## Directions
Retype each entry below exactly. Do not carry any image over.

Stored records:
++++

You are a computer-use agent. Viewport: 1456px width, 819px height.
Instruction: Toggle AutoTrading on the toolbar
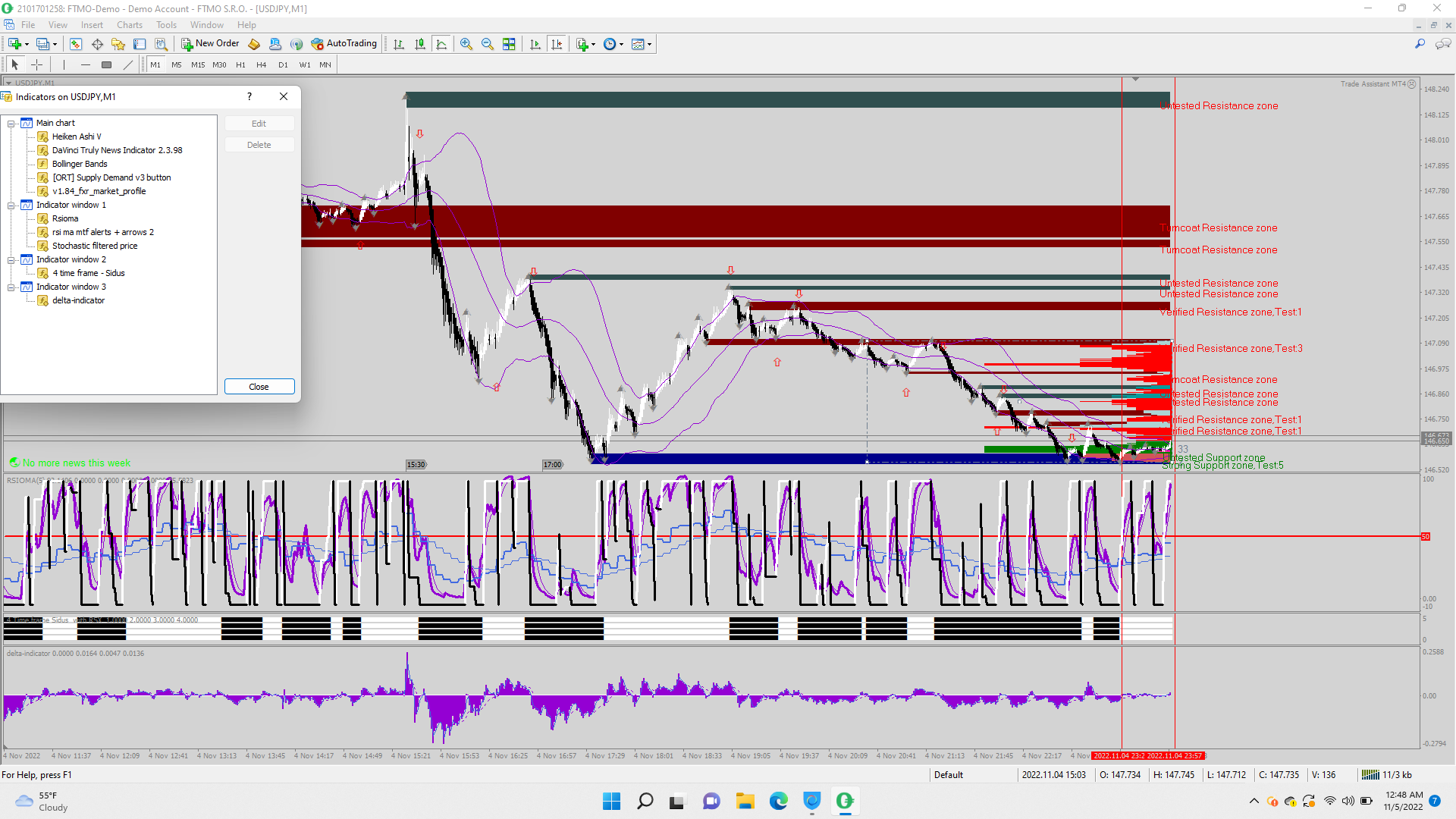(344, 44)
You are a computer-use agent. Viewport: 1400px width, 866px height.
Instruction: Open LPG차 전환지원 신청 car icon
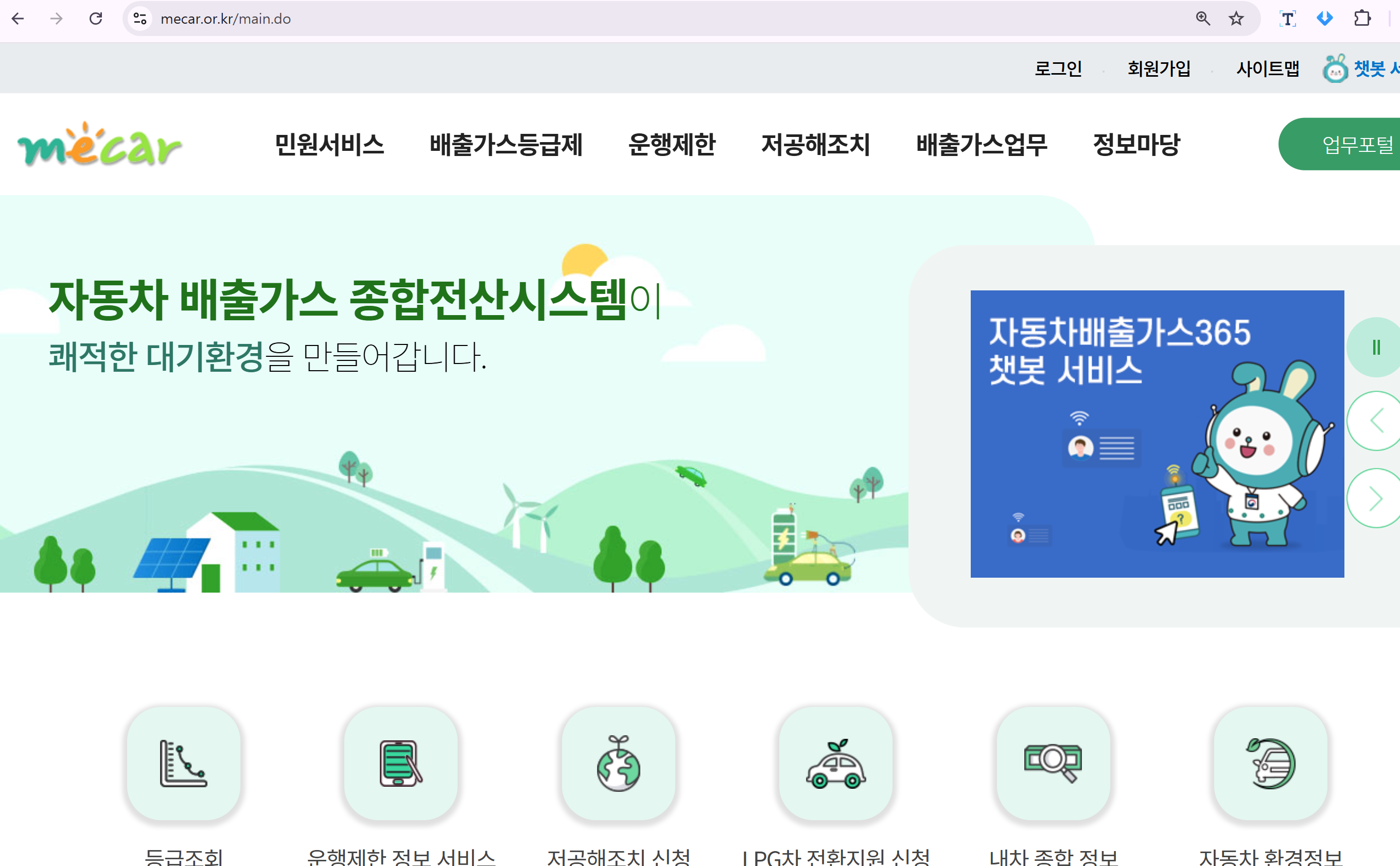click(836, 764)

++++

## Answer to this task
You are a computer-use agent. Viewport: 1456px width, 819px height.
Instruction: Toggle AutoTrading on the toolbar
(344, 44)
You are a computer-use agent. Viewport: 1400px width, 866px height.
Instruction: Open LPG차 전환지원 신청 car icon
click(836, 764)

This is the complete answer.